The president of the Peruvian Hass Avocado Growers Association (ProHass), Juan Carlos Paredes, has projected that the upcoming season will see a decrease in avocado production worldwide. According to his estimates, which he shared in an interview with Redagrícola, the El Niño phenomenon will continue to bring weather anomalies that will affect both fruit size and harvested volumes. Paredes also reported that production challenges are currently being observed in not only Peru but also Mexico and Spain. The lower supply, however, is unlikely to cause significant financial losses to the industry, as it should drive up prices globally.

According to the data released by ProHass, Peru’s avocado exports in 2023 reached approximately 570,000 metric tons, about 3% higher than the export volume registered in 2022. As noted by Paredes, the statistics vary depending on whether they are obtained from the Ministry of Agriculture or customs authorities, but in the worst case, the sector may refer to a decrease of 1%.

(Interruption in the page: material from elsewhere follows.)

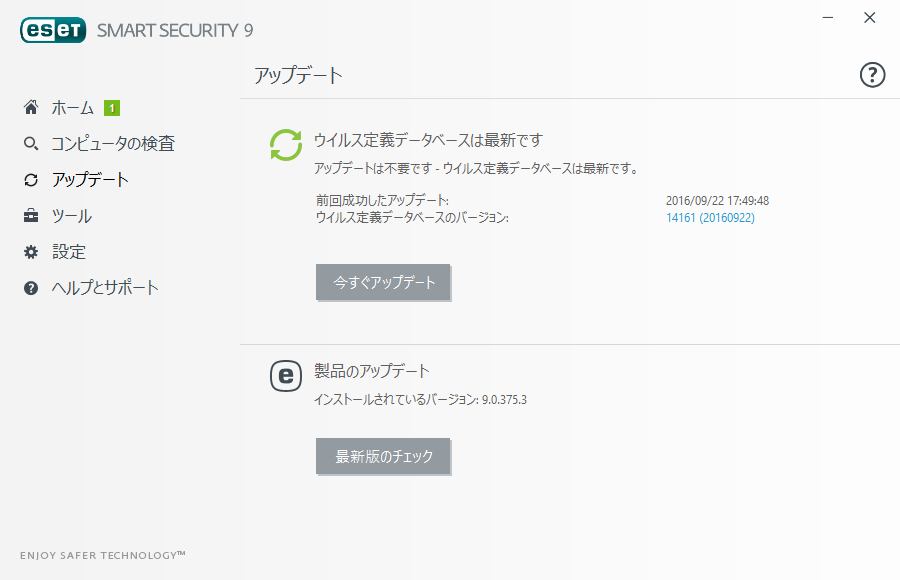
Task: Open help with the circled question mark
Action: tap(872, 75)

In January of last year, ProHass projected 12.5% year-on-year growth for its 2023 exports, but this was revised to 8% in July on account of smaller fruit size. The reduced size affected the overall volumes shipped by Peru to its international markets as well as the prices that traders were willing to pay. Paredes noted that, based on his own calculations, the size of avocados decreased by about 20% compared with fruit from prior years. He explained that the growth of avocados was affected by high temperatures, with some parts of the country even witnessing fruit drop.

In terms of export destinations, Paredes reported that the majority of Peruvian avocados in 2023 were destined for Europe, with significant volumes also shipped to Asian markets, particularly China and Korea, in the first half of the year.

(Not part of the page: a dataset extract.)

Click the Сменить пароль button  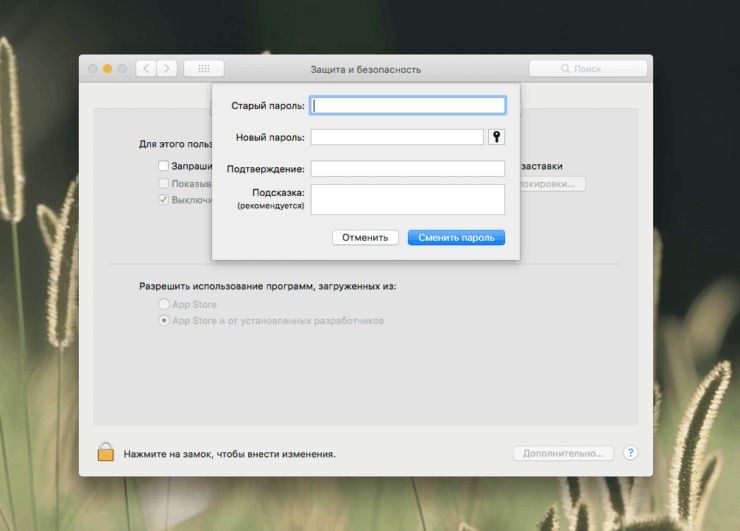coord(456,238)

Moving forward, Peru’s avocado sector continues to work on expanding its planting areas, especially in the highlands, where fruit matures before or after the peak harvest months of March and April in other regions. This reduces the risk of oversupply while also prolonging the Peruvian avocado season. Commenting on the matter, Paredes remarked that this expansion is taking place, albeit not at the same rate as before.

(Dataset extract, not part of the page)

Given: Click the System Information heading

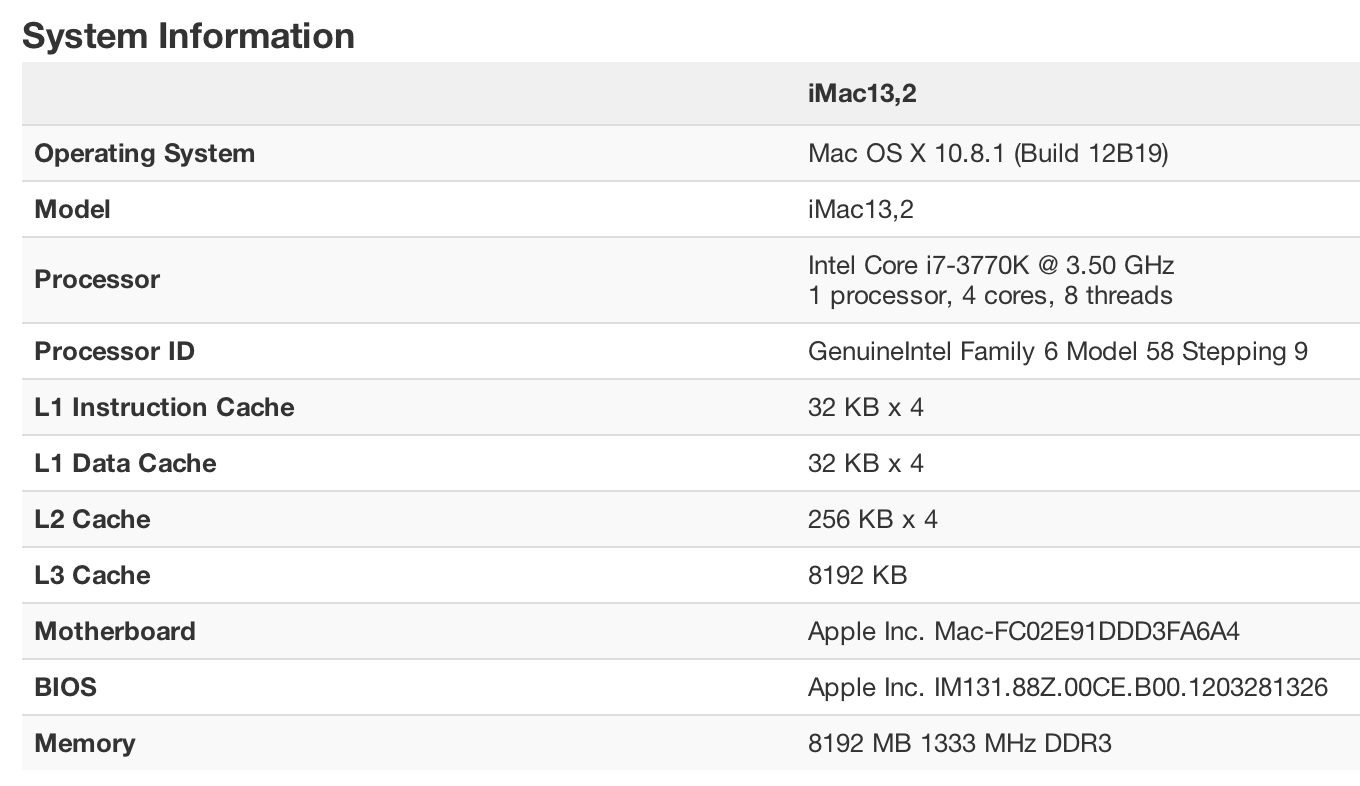Looking at the screenshot, I should click(188, 36).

The current focus of ProHass, nonetheless, is on the existing avocado plantations and their performance in 2024. Though the official forecast will be released only in February, current observations suggest that trees will bear less fruit this year. A reduced number of avocados on each tree normally indicates that the fruit will be of a larger size. However, the exact size will be determined by the weather over the next several months.